Since November, Iran had been contemplating towards using cryptocurrencies to circumvent the sanctions imposed by the United States and also delisted the country’s central bank from Society for Worldwide Interbank Financial Telecommunication (SWIFT) network.
Earlier, in 2018, Iran had hinted that it might be switching to cryptocurrencies, in a way to bypass the US sanctions. In July, Iran’s bitcoin trading volumes skyrocketed after the US passed the sanctions. As earlier reported by Crypto-News India, in the black market, the rate went further higher and was trading on an average of 100,000 Rials for a USD. With economic collapse gaining momentum and fears of Rials losing value, locals have started putting their money in gold coins and virtual currencies in order to circumvent the large effect of the economic sanctions.
In December, Iranian students, after being denied banking services, began using cryptocurrencies to pay for their education. As earlier reported by Crypto-News India, due to the denial of banking services, many students have not been able to pay their tuition fees. As an alternative, they were asked to go to Iran and pay the tuition fees or else face expulsion.
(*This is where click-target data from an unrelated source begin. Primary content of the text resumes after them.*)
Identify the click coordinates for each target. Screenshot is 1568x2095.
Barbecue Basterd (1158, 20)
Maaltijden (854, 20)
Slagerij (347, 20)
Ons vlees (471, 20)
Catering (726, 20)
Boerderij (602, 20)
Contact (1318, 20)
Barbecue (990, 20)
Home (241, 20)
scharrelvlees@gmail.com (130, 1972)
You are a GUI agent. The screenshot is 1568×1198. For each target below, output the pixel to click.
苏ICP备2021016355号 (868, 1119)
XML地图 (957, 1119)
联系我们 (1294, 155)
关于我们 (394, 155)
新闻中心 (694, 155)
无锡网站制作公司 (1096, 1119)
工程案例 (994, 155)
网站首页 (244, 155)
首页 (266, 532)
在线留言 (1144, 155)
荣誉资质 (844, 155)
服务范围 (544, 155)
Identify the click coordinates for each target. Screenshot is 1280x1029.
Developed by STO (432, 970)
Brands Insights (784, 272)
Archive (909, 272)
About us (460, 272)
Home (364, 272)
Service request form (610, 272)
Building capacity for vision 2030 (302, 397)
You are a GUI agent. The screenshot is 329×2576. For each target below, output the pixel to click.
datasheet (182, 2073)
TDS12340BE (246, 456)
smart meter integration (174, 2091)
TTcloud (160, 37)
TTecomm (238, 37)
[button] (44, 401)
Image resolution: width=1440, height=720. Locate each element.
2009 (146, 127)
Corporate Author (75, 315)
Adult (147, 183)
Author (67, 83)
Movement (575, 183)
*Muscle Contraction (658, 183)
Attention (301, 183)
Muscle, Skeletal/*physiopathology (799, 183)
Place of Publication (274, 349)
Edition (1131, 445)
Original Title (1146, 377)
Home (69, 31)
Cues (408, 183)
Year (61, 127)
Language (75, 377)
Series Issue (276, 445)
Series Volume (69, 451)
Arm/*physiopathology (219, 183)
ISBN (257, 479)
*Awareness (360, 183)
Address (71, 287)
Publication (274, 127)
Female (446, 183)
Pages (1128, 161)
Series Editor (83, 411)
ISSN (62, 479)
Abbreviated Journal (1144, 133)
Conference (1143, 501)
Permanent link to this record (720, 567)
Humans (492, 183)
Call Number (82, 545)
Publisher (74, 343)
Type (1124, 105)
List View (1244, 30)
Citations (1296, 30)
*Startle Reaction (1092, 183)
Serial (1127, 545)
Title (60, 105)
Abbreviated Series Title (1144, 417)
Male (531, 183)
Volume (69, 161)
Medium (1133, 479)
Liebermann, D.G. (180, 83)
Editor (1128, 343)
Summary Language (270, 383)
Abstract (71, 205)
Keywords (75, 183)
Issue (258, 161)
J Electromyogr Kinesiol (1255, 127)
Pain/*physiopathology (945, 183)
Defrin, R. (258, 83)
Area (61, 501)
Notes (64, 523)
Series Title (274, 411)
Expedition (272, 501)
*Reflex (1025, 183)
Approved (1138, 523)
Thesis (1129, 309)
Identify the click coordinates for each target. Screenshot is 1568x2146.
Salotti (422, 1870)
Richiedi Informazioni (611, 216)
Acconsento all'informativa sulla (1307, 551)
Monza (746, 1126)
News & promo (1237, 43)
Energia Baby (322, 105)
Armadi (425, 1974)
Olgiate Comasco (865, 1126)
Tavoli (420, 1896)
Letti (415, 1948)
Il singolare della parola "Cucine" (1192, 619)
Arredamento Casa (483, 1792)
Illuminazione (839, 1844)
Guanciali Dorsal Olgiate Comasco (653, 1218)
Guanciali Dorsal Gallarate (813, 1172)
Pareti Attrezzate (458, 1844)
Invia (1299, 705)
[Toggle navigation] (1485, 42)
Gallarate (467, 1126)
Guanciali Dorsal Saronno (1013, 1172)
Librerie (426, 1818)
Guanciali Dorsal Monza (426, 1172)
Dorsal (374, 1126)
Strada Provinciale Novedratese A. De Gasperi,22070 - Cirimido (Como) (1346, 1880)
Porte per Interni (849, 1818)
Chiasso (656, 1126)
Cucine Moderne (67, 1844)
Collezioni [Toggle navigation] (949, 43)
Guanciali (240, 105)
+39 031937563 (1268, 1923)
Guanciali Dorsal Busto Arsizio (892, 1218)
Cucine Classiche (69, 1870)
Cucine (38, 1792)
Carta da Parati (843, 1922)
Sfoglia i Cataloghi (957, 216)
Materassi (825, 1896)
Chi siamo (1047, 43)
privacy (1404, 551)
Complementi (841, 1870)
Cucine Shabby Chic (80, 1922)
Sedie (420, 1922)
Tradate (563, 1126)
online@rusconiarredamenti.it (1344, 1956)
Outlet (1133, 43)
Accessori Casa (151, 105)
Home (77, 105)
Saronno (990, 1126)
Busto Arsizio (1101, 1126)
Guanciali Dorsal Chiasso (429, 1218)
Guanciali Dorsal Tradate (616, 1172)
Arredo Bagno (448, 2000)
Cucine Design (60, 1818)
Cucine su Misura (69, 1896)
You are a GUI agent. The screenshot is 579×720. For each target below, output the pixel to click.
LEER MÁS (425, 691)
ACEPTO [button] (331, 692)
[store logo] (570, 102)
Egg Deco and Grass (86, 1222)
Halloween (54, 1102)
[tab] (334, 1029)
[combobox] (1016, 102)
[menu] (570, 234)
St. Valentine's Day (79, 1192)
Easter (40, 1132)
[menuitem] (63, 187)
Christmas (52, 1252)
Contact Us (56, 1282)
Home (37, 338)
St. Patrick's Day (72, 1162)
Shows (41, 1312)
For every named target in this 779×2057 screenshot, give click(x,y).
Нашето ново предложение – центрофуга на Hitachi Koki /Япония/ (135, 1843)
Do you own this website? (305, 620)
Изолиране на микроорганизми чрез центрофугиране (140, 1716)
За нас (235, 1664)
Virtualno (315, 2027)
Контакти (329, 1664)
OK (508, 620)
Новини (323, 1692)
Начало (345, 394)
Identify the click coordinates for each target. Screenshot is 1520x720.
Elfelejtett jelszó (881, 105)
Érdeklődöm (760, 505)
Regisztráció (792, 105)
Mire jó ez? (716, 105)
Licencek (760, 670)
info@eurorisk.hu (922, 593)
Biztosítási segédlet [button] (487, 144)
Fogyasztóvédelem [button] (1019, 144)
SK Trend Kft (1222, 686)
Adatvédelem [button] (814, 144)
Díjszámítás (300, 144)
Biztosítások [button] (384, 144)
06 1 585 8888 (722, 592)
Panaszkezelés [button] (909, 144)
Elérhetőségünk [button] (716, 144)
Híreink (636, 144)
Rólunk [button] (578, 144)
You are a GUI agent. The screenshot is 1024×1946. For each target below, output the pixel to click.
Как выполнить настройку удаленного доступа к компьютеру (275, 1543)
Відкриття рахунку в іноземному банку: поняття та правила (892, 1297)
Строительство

A news portal, Altcoin Era quoted an associate professor, Mai Sato, as saying that the prices of air tickets may also go up. Sato said, “Even if the funds for the flight and fees can be raised, requiring a student to transport large amounts of cash within and from a country classified by the foreign office as a high-risk country, exposes the university to justifiable criticism.”
Iran also reported that a nationalized version of SWIFT may be launched soon.